● ACTION ITEM
What must be written out is each line from the one holding "Open the user account profile icon" through the end of the records, word for word, minus any pictures.

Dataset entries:
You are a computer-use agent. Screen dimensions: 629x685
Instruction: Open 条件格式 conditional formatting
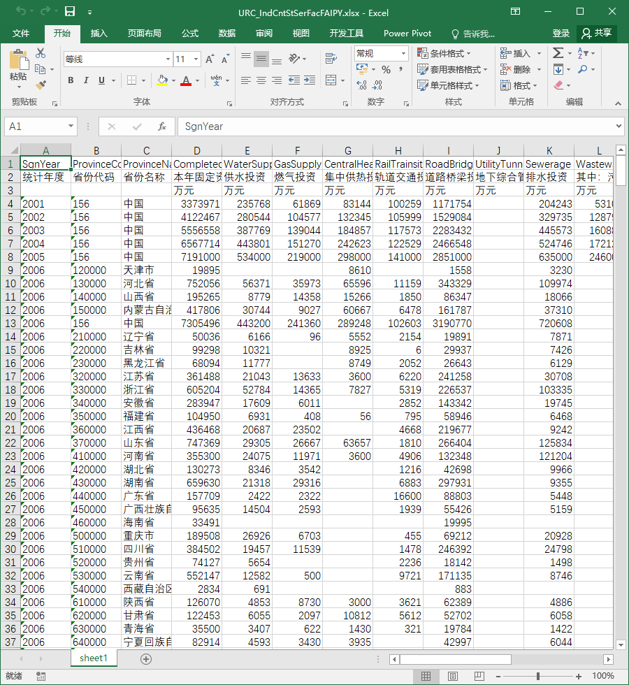tap(444, 53)
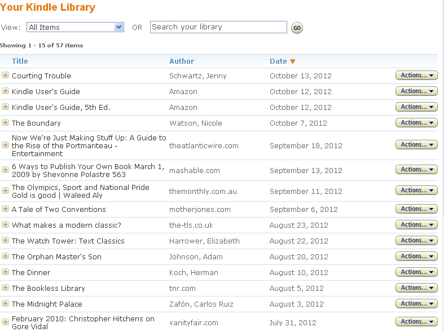The width and height of the screenshot is (444, 332).
Task: Sort the library by Author column
Action: (x=182, y=61)
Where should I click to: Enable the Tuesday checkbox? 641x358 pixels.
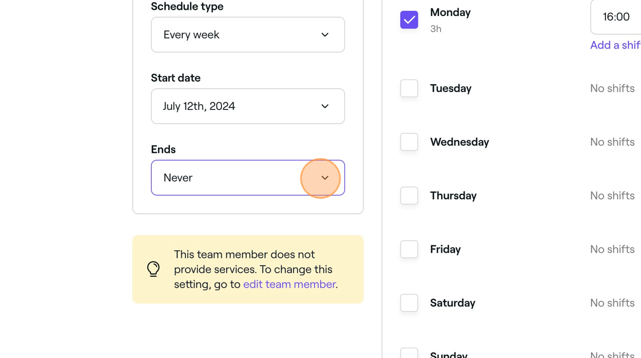(x=409, y=88)
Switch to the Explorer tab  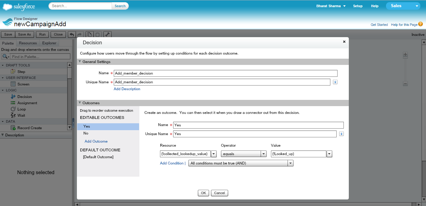[x=49, y=43]
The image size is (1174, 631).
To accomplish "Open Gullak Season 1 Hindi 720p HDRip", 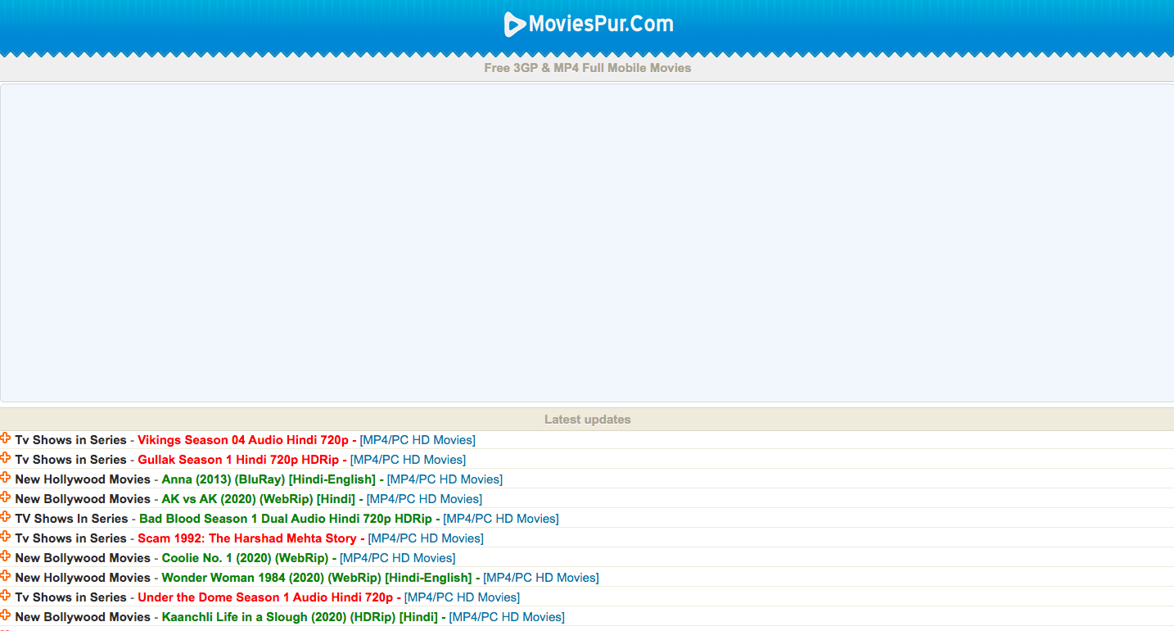I will tap(237, 460).
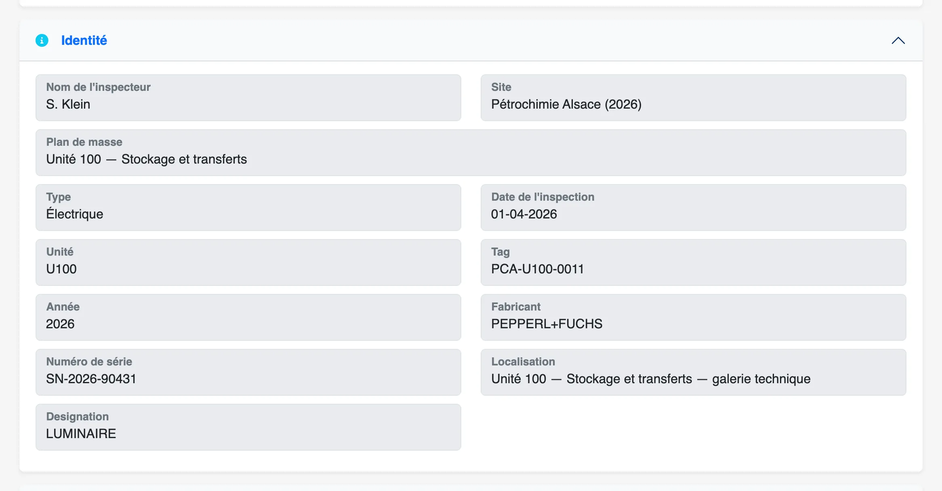Select the Unité field showing U100
The width and height of the screenshot is (942, 491).
(x=248, y=262)
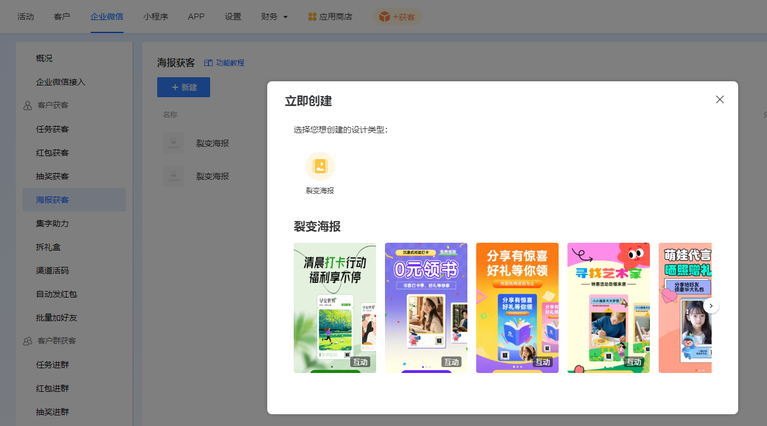
Task: Click the first 裂变海报 list thumbnail
Action: click(174, 143)
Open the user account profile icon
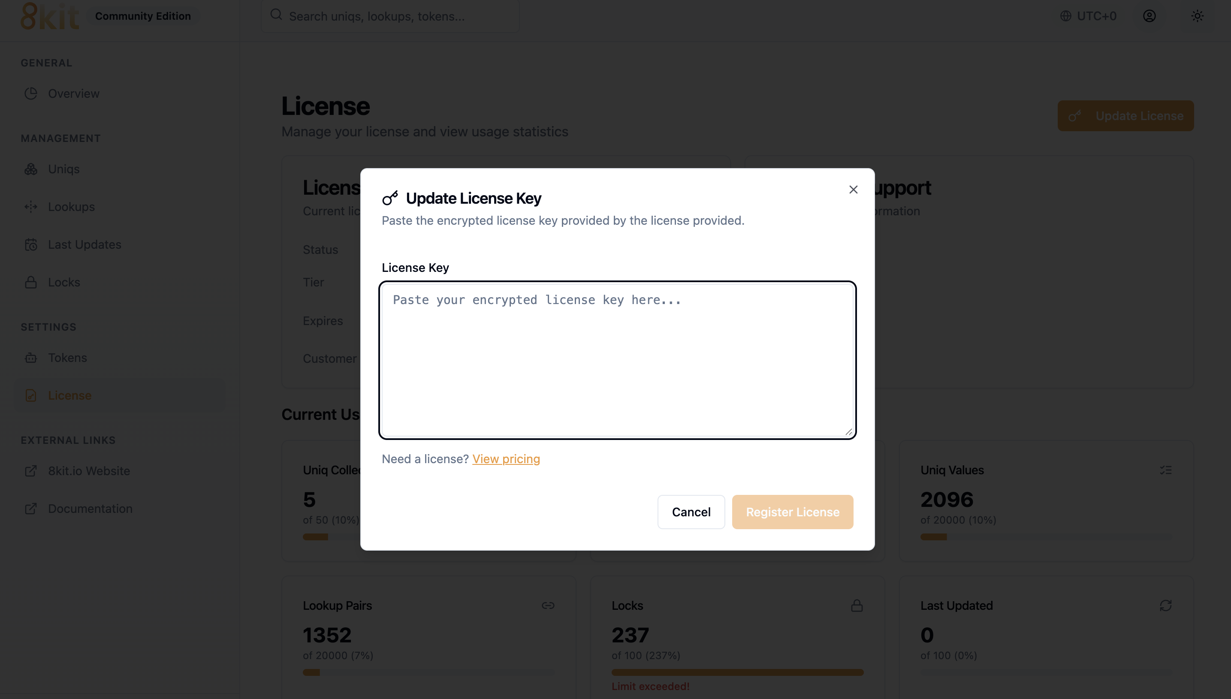Image resolution: width=1231 pixels, height=699 pixels. click(1149, 16)
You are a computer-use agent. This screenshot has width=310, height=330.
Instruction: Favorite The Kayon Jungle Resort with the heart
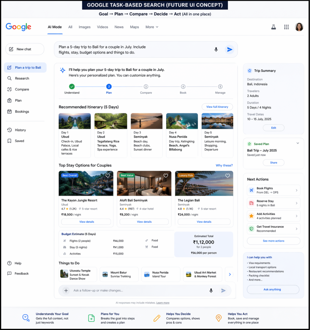(108, 176)
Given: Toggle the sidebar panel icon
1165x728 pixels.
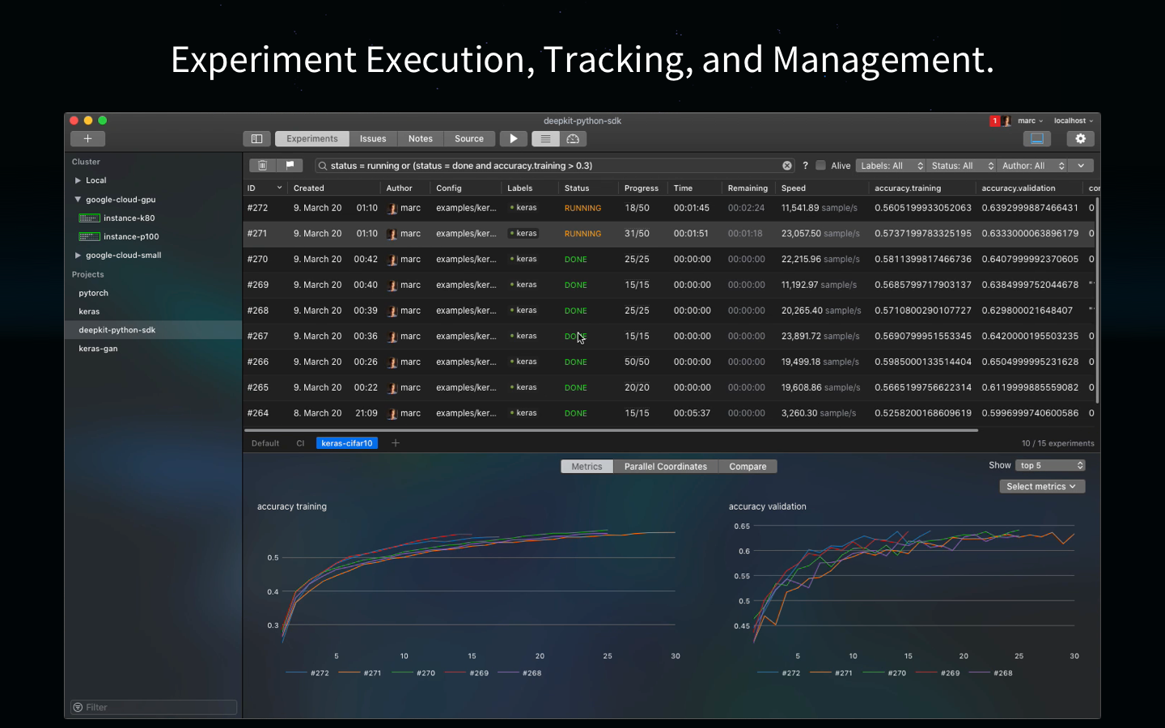Looking at the screenshot, I should point(256,138).
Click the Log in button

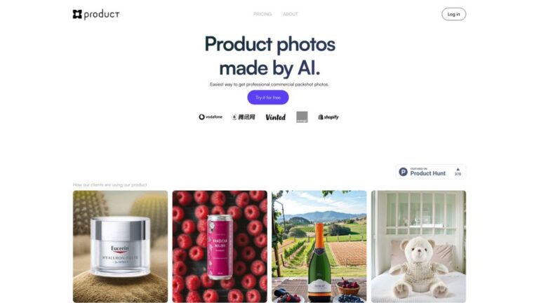click(453, 14)
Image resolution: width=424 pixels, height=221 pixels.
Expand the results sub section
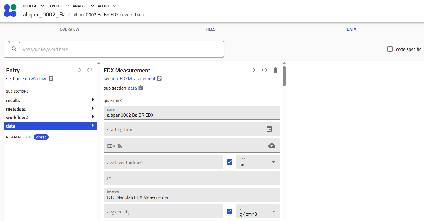coord(50,100)
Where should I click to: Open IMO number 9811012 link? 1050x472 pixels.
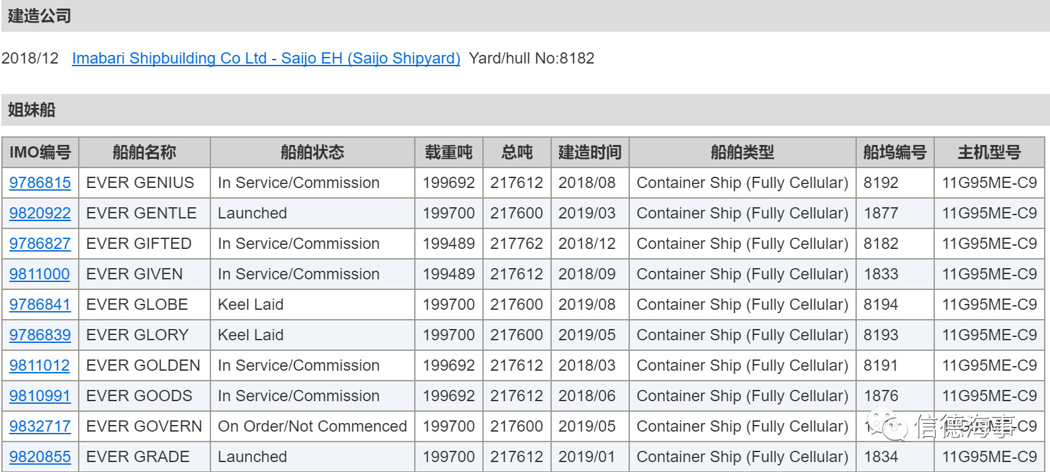pyautogui.click(x=40, y=365)
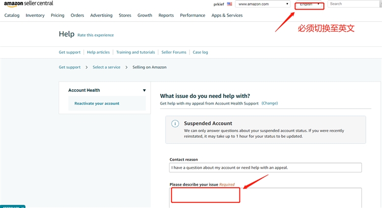Click the Please describe your issue textbox
The image size is (382, 208).
coord(265,196)
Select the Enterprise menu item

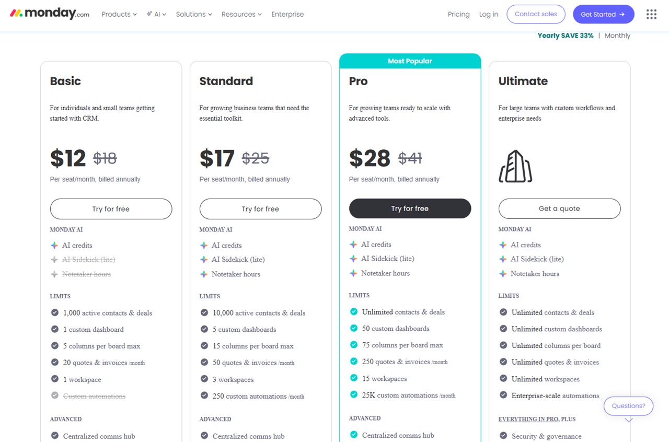coord(287,14)
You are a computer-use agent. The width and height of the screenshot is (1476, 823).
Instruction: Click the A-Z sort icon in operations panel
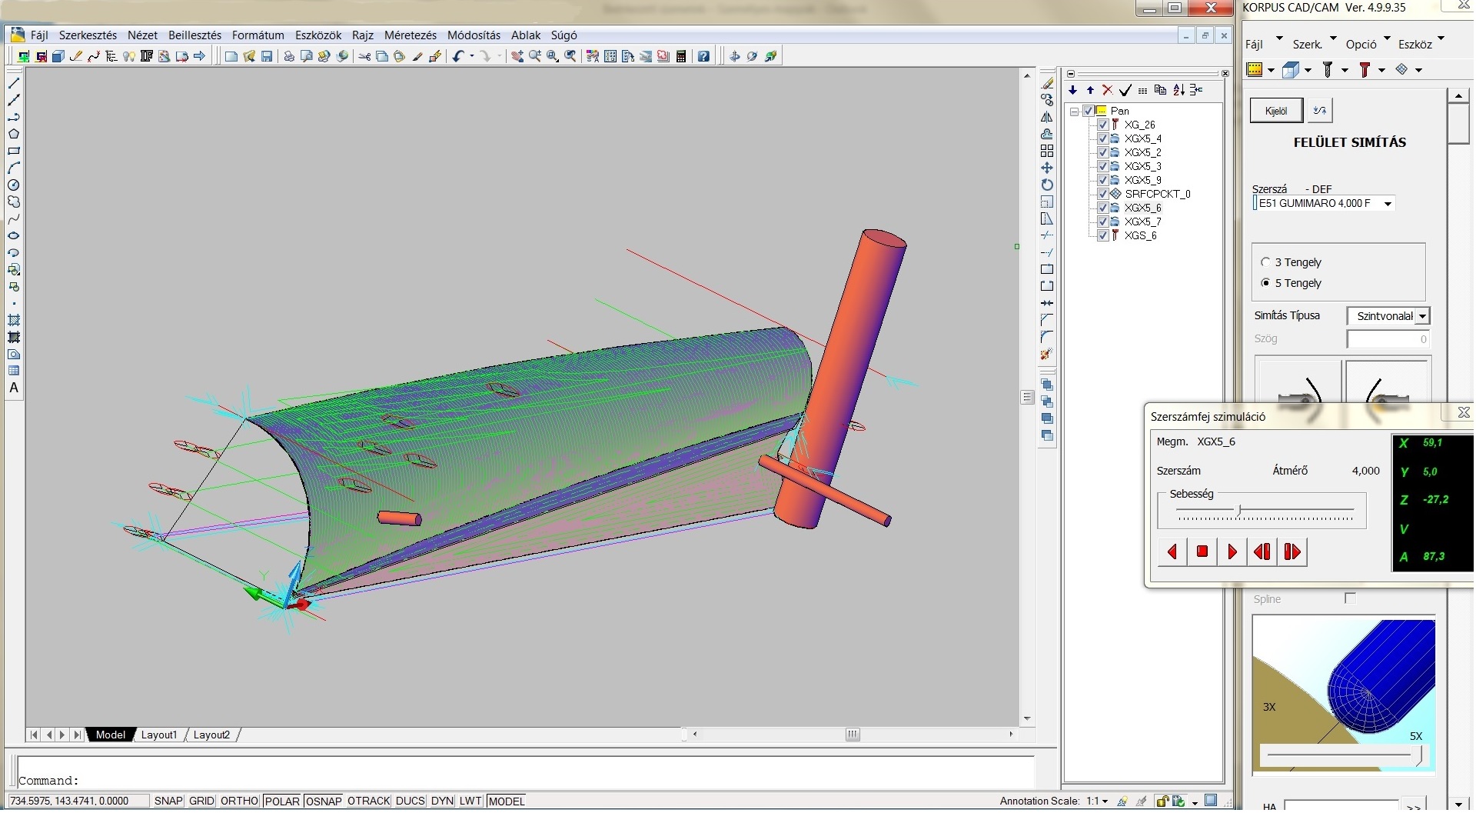pos(1178,91)
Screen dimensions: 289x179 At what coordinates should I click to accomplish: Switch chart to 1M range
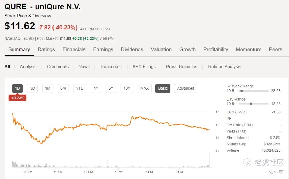(x=48, y=88)
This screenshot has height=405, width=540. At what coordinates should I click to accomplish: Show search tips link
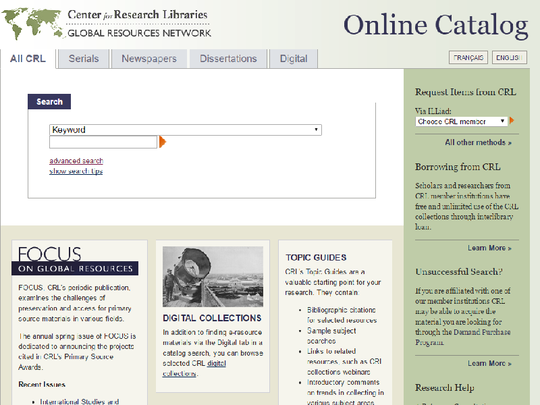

● TASK RESPONSE
Open the user account profile icon
Image resolution: width=1231 pixels, height=699 pixels. click(1149, 16)
You are a computer-use agent. This screenshot has width=310, height=330.
Instruction: Favorite The Kayon Jungle Resort with the heart
(108, 176)
Given: Toggle the sidebar panel icon
1165x728 pixels.
Looking at the screenshot, I should point(256,138).
Click the Log in button

click(453, 14)
Image resolution: width=424 pixels, height=221 pixels.
Expand the results sub section
coord(50,100)
Where should I click to: Open IMO number 9811012 link? 1050x472 pixels.
pyautogui.click(x=40, y=365)
Click the Please describe your issue textbox
The image size is (382, 208).
coord(265,196)
Select the Enterprise menu item

coord(287,14)
You are a computer-use agent. The width and height of the screenshot is (1476, 823).
Instruction: Click the A-Z sort icon in operations panel
pos(1178,91)
Screen dimensions: 289x179 At what coordinates should I click to accomplish: Switch chart to 1M range
(x=48, y=88)
This screenshot has height=405, width=540. At what coordinates should I click to accomplish: Show search tips link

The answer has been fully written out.